- Born: Octavio Ramos Pumarejo October 12, 1932 Caguas, Puerto Rico
- Died: September 12, 2016 (aged 83) Río Piedras, Puerto Rico
- Occupations: comedian; singer;
- Allegiance: United States
- Branch: United States Army

= Tavín Pumarejo =

Puerto Rican comedian and singer (1932–2016)

Octavio Ramos Pumarejo (October 12, 1932 – September 12, 2016), known professionally as Tavín Pumarejo, was a Puerto Rican jíbaro singer and comedian. While better known for his work as a comedy actor on Puerto Rican television, Pumarejo released 16 albums of Puerto Rican music, with some of them becoming major hits in the island.

==Biography==
Ramos Pumarejo was born on October 12, 1932, in Río Cañas, a barrio in Caguas, Puerto Rico, located closer to the mountain area of Caguas than from downtown San Juan. Having grown up in the mountains, Pumarejo identified himself with the Puerto Rican country people (known as jíbaro) more than with the metropolitan people who are always associated with San Juan. Graduated from Gautier Benítez High School.

Ramos Pumarejo who served in the United States Army started to work on Puerto Rican television when producer Paquito Cordero began producing a noon variety show called El Show de las 12 on Telemundo Puerto Rico, WKAQ-TV. To ensure that the public remembered him, he used his relatively uncommon maternal last name as part of his stage name. Like other popular Puerto Rican characters (José Miguel Agrelot's "Don Cholito", and Machuchal), Pumarejo donned a "pava" (a Puerto Rican peasant straw hat) for his television appearances. The pava became a staple in Pumarejo's life, as he began using it in almost every personal appearance and in interviews with newspapers and magazines. Pumarejo also earned the nickname of "El Hígado de Ganso" ("The Goose's Liver", or more accurately, foie gras).
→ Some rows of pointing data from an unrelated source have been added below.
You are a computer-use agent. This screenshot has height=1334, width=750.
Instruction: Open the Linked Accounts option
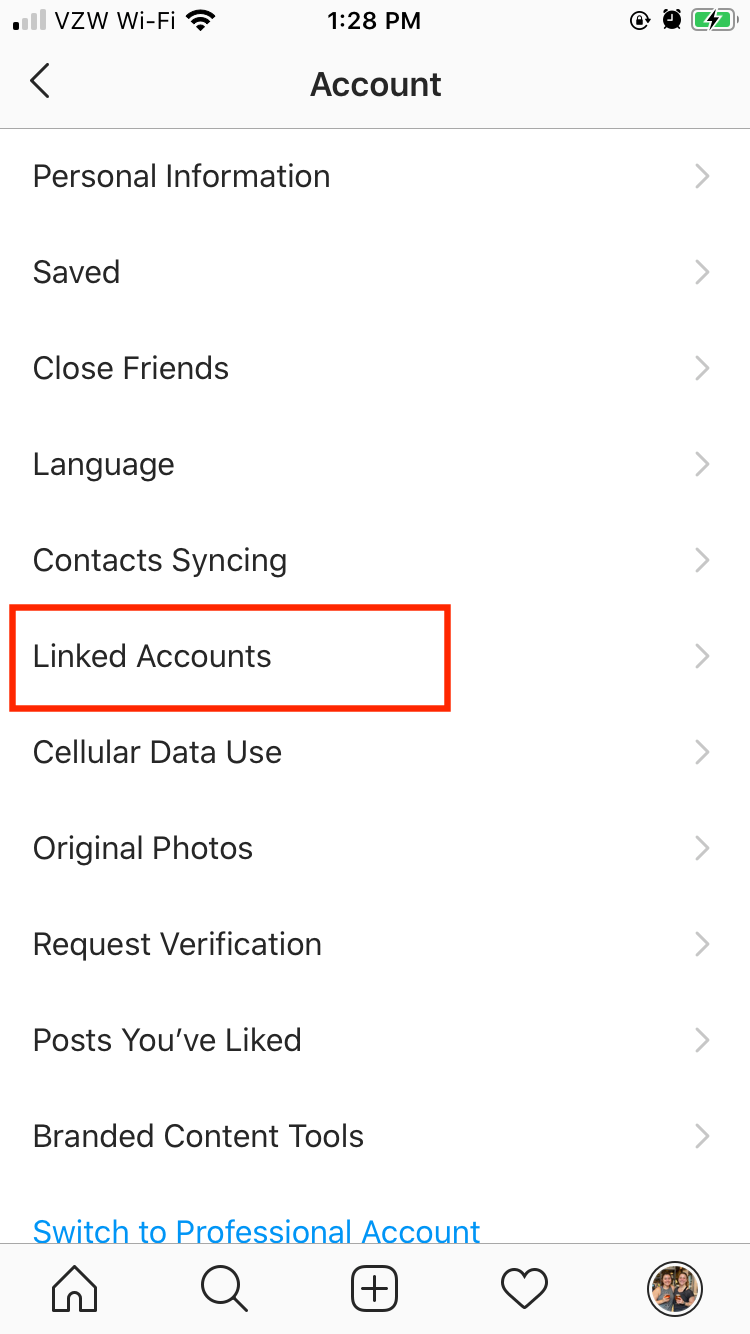[375, 656]
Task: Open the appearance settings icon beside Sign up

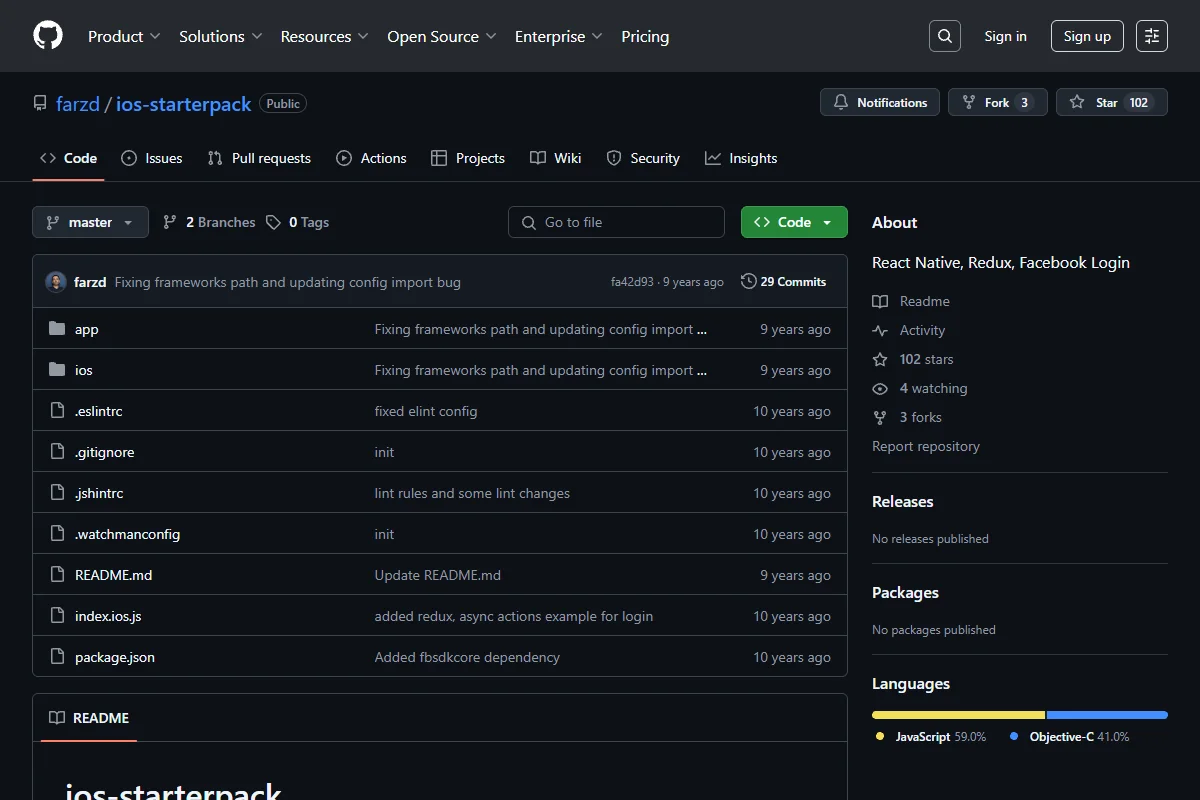Action: click(1152, 36)
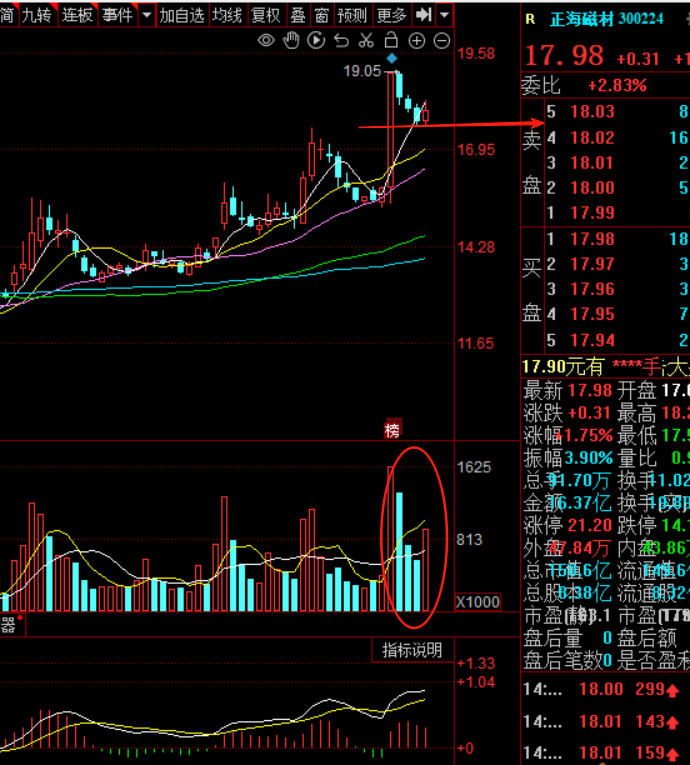The image size is (690, 765).
Task: Click the 19.05 high price marker
Action: click(x=362, y=71)
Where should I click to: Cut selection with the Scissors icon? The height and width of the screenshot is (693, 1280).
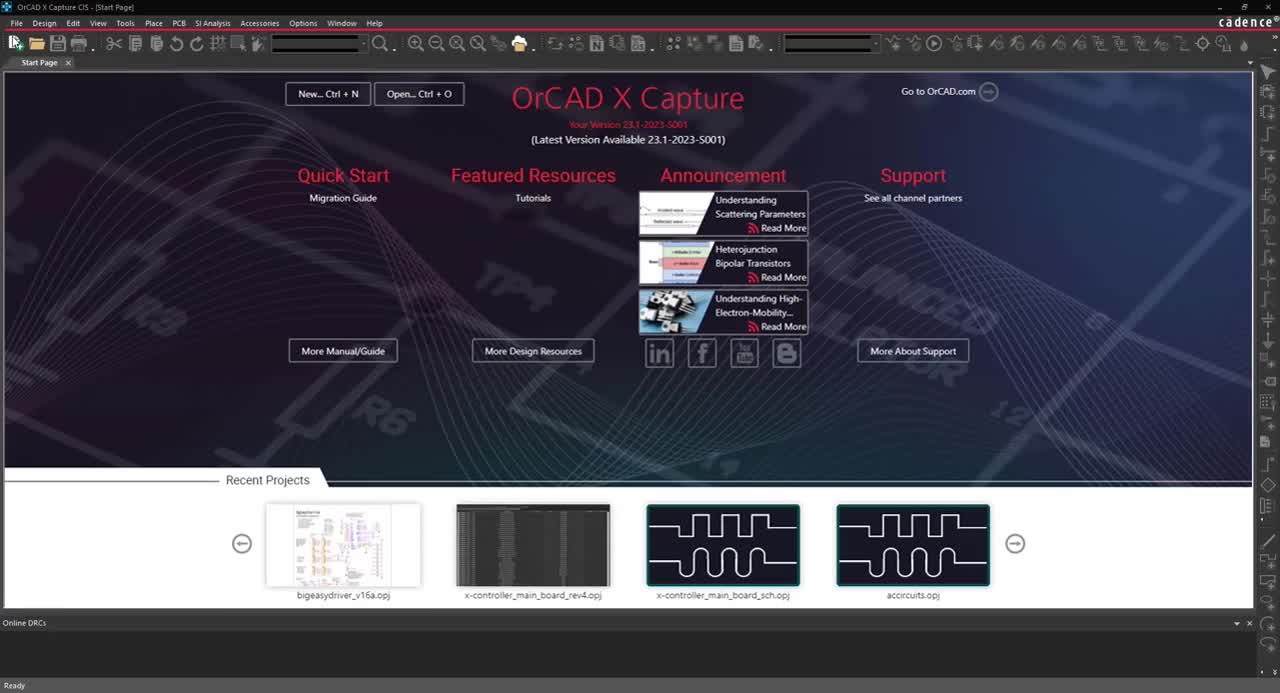point(113,43)
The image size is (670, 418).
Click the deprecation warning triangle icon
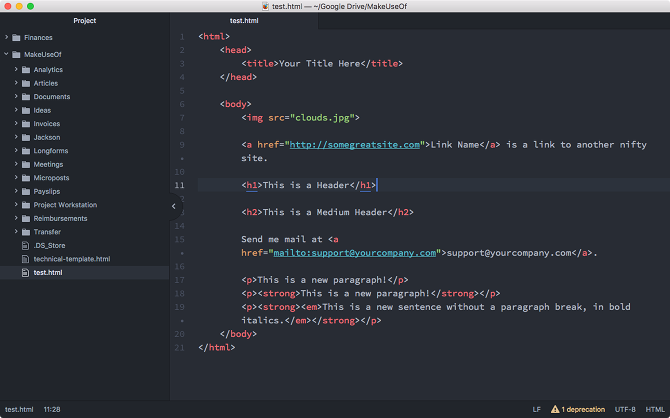[x=553, y=409]
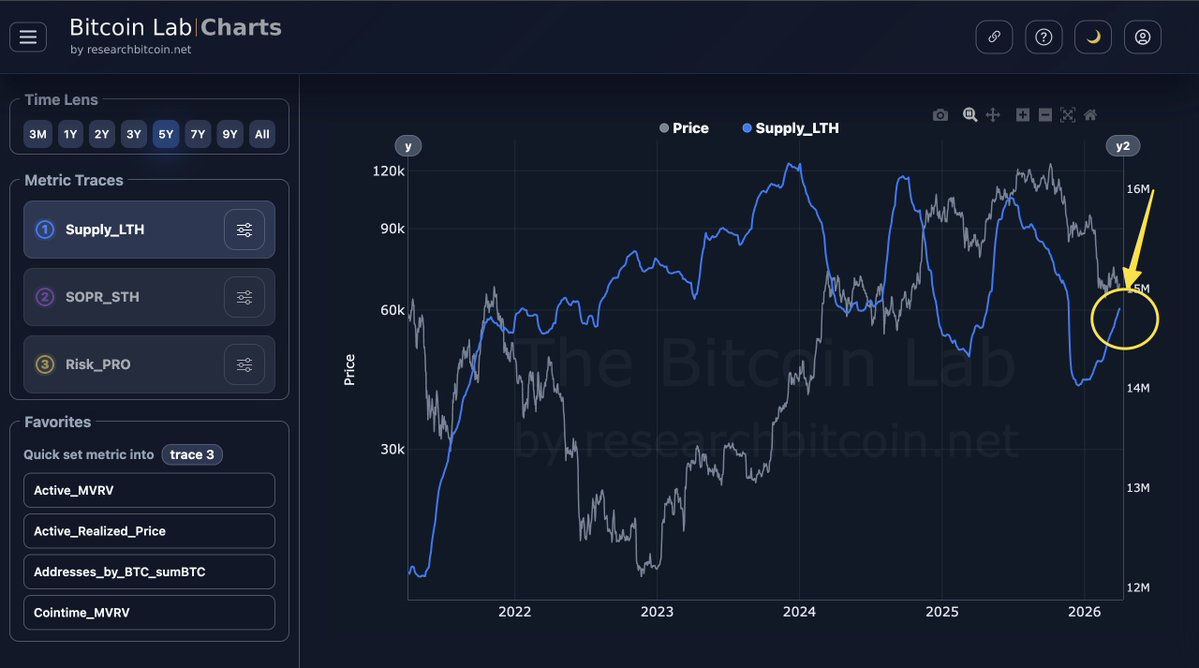The width and height of the screenshot is (1199, 668).
Task: Zoom in with plus icon
Action: pos(1022,115)
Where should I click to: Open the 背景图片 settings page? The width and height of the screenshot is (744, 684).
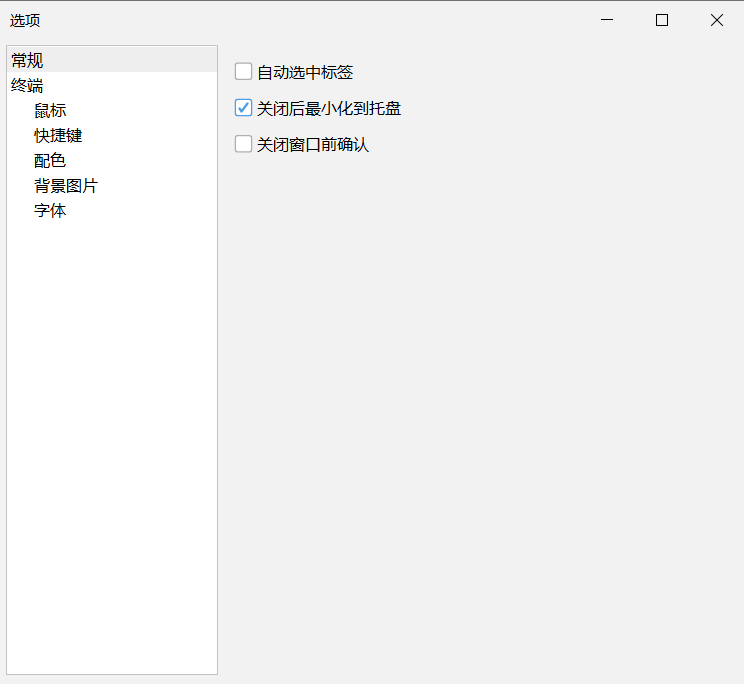(x=66, y=186)
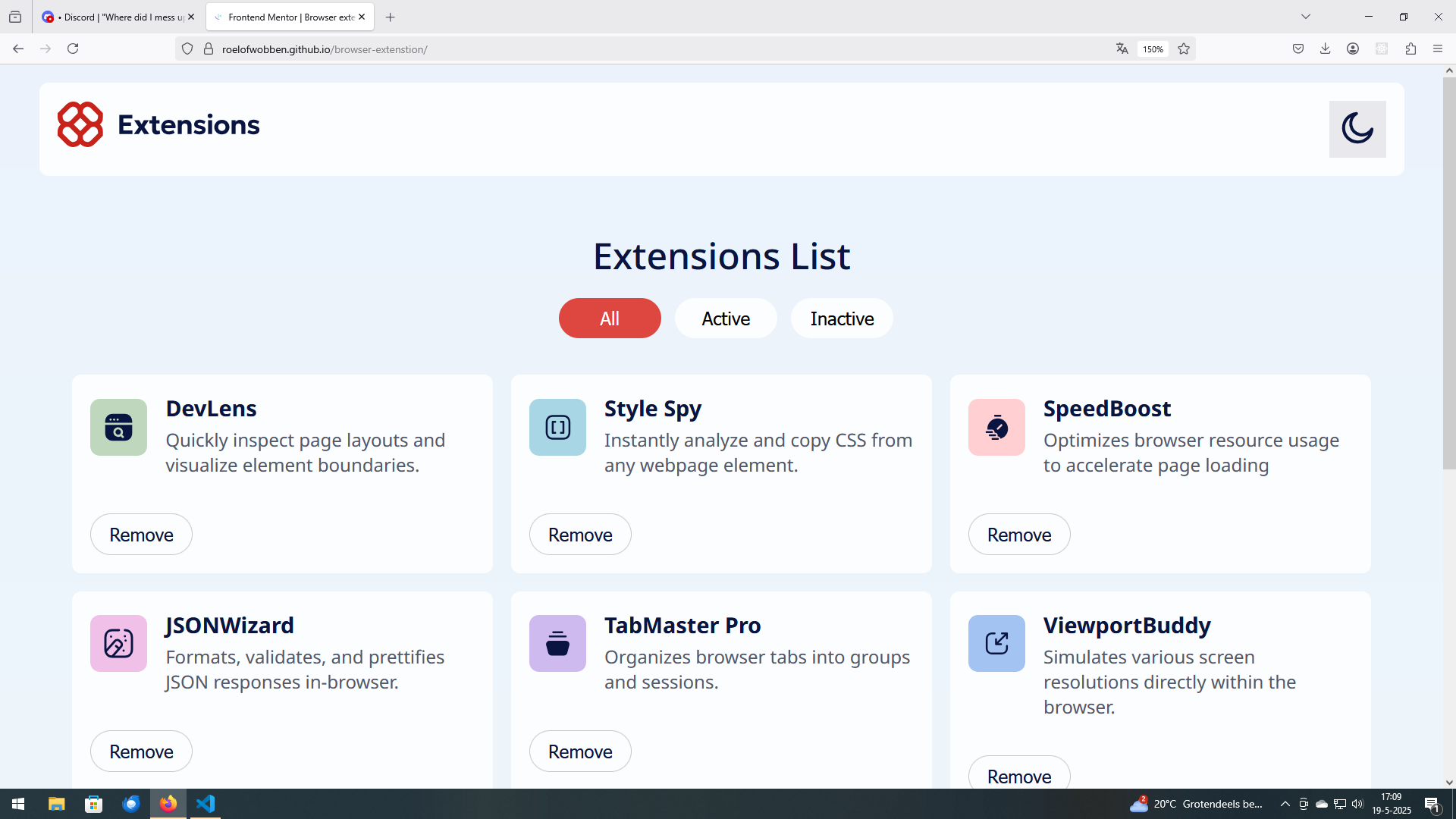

Pumarejo was well known for his self-deprecating sense of humor and physical comedy style, which closely resembled that of a young Jerry Lewis. He was also a stutterer, something to which he constantly made humorous references in his live performances. For example, he claimed that a television comedy sketch featuring himself, Adrián García and Marcos Betancourt, all stammerers, would be four hours long.

Pumarejo was usually backed by his longtime musical combo, the Río Cañas Sound Machine (a spoof of the Miami Sound Machine, Harry Fraticelli was a member). In 1985, Pumarejo scored a Christmas music chart-topper, with his song "La Finquita" ("The Little Farm"), this time backed by the Conjunto Quisqueya, a very successful merengue band of Dominicans. It was a number one hit in Puerto Rican radio for about eight consecutive weeks, and the album was also one of the year's best selling Christmas album in Puerto Rico, along with Tony Croatto's, which contained the famous song, "Se Llama Jesús".

Outside of his musical career, Pumarejo was also a very successful medical sales representative for Novartis International AG, for over thirty years (he retired prior to his death). He once had Novartis sponsor his television slot in El Show de las 12, and joked that only Novartis' product Maalox could be an appropriate sponsor, since he was the most "maalox" (malo is Spanish for "bad") singer ever.

During the 1970s, Pumarejo also advertised Texaco on Puerto Rican television, alongside a popular Puerto Rican girl group of the time named Las Caribelles.

Tavin Pumarejo died September 12, 2016, at the San Juan Veterans Administration Medical Center in Río Piedras, Puerto Rico after a long illness. He was survived by his wife Vilma Viñas and two daughters Iris and Vilma. He was buried at Cementerio Borinquen Memorial in Caguas, Puerto Rico.